■ Description of the task
In the rows below, swap "Identify the location of" for "Point out the position of" wherever it appears and reproduce the rows with nothing else altered.

■ Available data
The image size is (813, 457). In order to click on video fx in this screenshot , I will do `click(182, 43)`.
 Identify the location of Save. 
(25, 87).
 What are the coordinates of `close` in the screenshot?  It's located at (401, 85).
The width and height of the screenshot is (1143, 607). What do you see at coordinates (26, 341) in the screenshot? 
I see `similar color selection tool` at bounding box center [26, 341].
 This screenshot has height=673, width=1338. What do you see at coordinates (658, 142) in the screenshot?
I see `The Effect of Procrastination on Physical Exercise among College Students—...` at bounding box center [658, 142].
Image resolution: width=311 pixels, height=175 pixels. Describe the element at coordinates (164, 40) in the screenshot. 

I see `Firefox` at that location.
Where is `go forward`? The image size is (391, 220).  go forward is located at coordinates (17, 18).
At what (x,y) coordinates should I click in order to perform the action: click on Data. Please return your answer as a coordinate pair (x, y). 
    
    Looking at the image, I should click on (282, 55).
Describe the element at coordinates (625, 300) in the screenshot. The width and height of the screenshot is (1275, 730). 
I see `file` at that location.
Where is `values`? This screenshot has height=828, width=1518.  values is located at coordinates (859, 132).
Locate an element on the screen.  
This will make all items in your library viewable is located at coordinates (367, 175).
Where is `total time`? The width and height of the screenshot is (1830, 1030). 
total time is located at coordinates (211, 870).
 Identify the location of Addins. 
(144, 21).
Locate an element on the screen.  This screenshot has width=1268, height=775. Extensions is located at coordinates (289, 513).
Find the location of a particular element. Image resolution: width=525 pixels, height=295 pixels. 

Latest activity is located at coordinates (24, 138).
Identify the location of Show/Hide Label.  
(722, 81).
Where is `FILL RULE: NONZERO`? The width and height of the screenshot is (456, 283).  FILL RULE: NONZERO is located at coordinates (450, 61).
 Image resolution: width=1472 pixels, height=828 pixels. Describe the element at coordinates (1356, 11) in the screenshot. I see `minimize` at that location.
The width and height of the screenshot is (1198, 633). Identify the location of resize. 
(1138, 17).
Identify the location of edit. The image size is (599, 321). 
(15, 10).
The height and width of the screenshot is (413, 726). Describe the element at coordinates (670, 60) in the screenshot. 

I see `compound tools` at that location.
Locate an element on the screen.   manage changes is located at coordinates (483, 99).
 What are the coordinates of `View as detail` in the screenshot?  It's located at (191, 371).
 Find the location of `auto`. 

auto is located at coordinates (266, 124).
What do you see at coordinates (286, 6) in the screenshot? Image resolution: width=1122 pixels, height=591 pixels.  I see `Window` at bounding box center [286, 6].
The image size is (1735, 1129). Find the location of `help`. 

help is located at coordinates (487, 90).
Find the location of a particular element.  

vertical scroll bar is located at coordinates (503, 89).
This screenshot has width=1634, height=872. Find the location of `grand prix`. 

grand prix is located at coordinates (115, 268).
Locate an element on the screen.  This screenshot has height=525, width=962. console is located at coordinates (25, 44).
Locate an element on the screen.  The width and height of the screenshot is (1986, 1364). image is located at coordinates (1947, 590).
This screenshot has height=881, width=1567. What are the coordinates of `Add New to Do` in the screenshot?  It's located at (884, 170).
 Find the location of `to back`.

■ Task answer
The image size is (813, 457). In order to click on video fx in this screenshot , I will do `click(182, 43)`.
 Point out the position of Save. 
(25, 87).
 What are the coordinates of `close` in the screenshot?  It's located at (401, 85).
The width and height of the screenshot is (1143, 607). What do you see at coordinates (26, 341) in the screenshot? 
I see `similar color selection tool` at bounding box center [26, 341].
 This screenshot has height=673, width=1338. What do you see at coordinates (658, 142) in the screenshot?
I see `The Effect of Procrastination on Physical Exercise among College Students—...` at bounding box center [658, 142].
Image resolution: width=311 pixels, height=175 pixels. Describe the element at coordinates (164, 40) in the screenshot. 

I see `Firefox` at that location.
Where is `go forward`? The image size is (391, 220).  go forward is located at coordinates (17, 18).
At what (x,y) coordinates should I click in order to perform the action: click on Data. Please return your answer as a coordinate pair (x, y). 
    
    Looking at the image, I should click on (282, 55).
Describe the element at coordinates (625, 300) in the screenshot. The width and height of the screenshot is (1275, 730). 
I see `file` at that location.
Where is `values`? This screenshot has height=828, width=1518.  values is located at coordinates (859, 132).
Locate an element on the screen.  
This will make all items in your library viewable is located at coordinates (367, 175).
Where is `total time`? The width and height of the screenshot is (1830, 1030). 
total time is located at coordinates (211, 870).
 Point out the position of Addins. 
(144, 21).
Locate an element on the screen.  This screenshot has width=1268, height=775. Extensions is located at coordinates (289, 513).
Find the location of a particular element. Image resolution: width=525 pixels, height=295 pixels. 

Latest activity is located at coordinates (24, 138).
Point out the position of Show/Hide Label.  
(722, 81).
Where is `FILL RULE: NONZERO`? The width and height of the screenshot is (456, 283).  FILL RULE: NONZERO is located at coordinates (450, 61).
 Image resolution: width=1472 pixels, height=828 pixels. Describe the element at coordinates (1356, 11) in the screenshot. I see `minimize` at that location.
The width and height of the screenshot is (1198, 633). Point out the position of resize. 
(1138, 17).
Point out the position of edit. The image size is (599, 321). 
(15, 10).
The height and width of the screenshot is (413, 726). Describe the element at coordinates (670, 60) in the screenshot. 

I see `compound tools` at that location.
Locate an element on the screen.   manage changes is located at coordinates (483, 99).
 What are the coordinates of `View as detail` in the screenshot?  It's located at (191, 371).
 Find the location of `auto`. 

auto is located at coordinates (266, 124).
What do you see at coordinates (286, 6) in the screenshot? Image resolution: width=1122 pixels, height=591 pixels.  I see `Window` at bounding box center [286, 6].
The image size is (1735, 1129). Find the location of `help`. 

help is located at coordinates (487, 90).
Find the location of a particular element.  

vertical scroll bar is located at coordinates (503, 89).
This screenshot has width=1634, height=872. Find the location of `grand prix`. 

grand prix is located at coordinates (115, 268).
Locate an element on the screen.  This screenshot has height=525, width=962. console is located at coordinates (25, 44).
Locate an element on the screen.  The width and height of the screenshot is (1986, 1364). image is located at coordinates (1947, 590).
This screenshot has height=881, width=1567. What are the coordinates of `Add New to Do` in the screenshot?  It's located at (884, 170).
 Find the location of `to back`.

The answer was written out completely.